Cancer as a Death Sentence & Other Myths Dispelled
Zosia Chustecka Medscape Medical News
WebMD News Archive
Feb. 4, 2013 -- Today, on World Cancer Day, the organization behind this annual event is aiming to dispel several myths about cancer.
The Union for International Cancer Control (UICC) is trying to counteract the myths that cancer is a death sentence and a disease of the wealthy, the elderly, and developed countries.
In fact, more than half of the deaths from cancer (55%) happen in the less-developed regions of the world. By 2030, it is expected that around 60% to 70% of all new cancer cases will happen in developing countries, the UICC notes.
This point is also emphasized by the World Health Organization (WHO), which notes that two-thirds of new cancer cases and deaths happen in developing countries, where cancer incidence "continues to increase at alarming rates."
About a third of all cancer deaths are due to risk factors that people can change, such as not using tobacco, maintaining a healthy weight, drinking in moderation, and avoiding infections, according to the WHO.
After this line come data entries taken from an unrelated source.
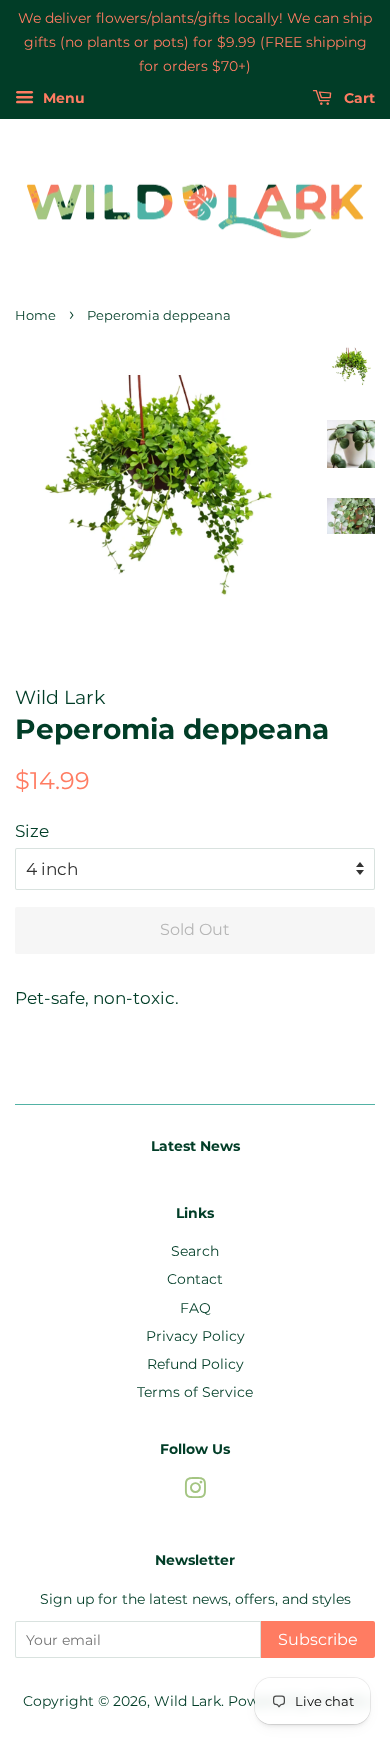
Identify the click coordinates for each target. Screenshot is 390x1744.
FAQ (195, 1308)
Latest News (195, 1146)
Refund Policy (195, 1364)
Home (35, 315)
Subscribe (318, 1639)
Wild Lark (187, 1701)
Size (32, 831)
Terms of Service (195, 1392)
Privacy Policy (195, 1336)
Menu (62, 99)
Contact (195, 1279)
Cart (357, 99)
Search (195, 1251)
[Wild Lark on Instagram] (195, 1492)
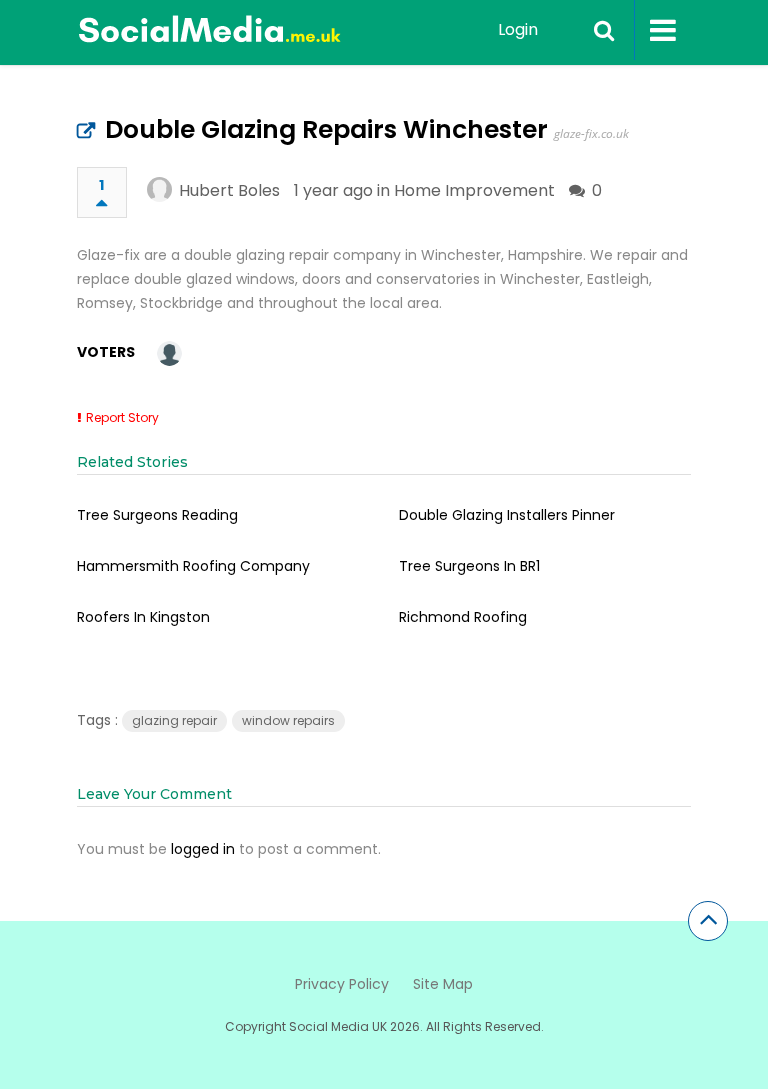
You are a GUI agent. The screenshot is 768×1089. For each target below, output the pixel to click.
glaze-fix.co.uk (591, 133)
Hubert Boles (229, 190)
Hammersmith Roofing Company (193, 566)
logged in (203, 849)
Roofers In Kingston (143, 617)
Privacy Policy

In addition, many cancers can be prevented with life-saving interventions, such as cervical cancer screening, and with vaccination against diseases such as hepatitis B and human papillomavirus (HPV). The early detection of many cancers, including breast, cervical, and colorectal cancers, can also result in successful cures.
"Cancer should not be a death sentence anywhere in the world, as there are proven ways to prevent and cure many cancers," Oleg Chestnov, MD, assistant director-general for non-communicable diseases and mental health at the WHO, says in a prepared statement.
A recent survey conducted by the WHO found that more than half the countries in the world are struggling to prevent cancer and to provide treatment and chronic care to cancer patients. There is an "urgent need to help countries reduce cancer deaths, provide appropriate long-term treatment and care, and avoid human suffering," according to the WHO.
The WHO is funding a program to set up cancer registries in many developing countries, which will provide information on the cancer burden and help governments plan their prevention and treatment strategies.
The American Society for Clinical Oncology announced plans to expand the scope of its international programs and to double its funding "to help address the growing global cancer burden." These programs involve providing oncology instruction for non-specialists, offering mentoring, and providing grants for research into cancer-control strategies in developing countries.